### What you need to do
Each record that follows must be printed exactly as given.

### Records for the exercise
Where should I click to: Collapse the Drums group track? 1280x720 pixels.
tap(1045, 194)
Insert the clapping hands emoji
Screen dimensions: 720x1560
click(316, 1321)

### Result of the exercise
Where should I click to: Collapse the Drums group track? 1280x720 pixels.
tap(1045, 194)
Insert the clapping hands emoji
Screen dimensions: 720x1560
click(316, 1321)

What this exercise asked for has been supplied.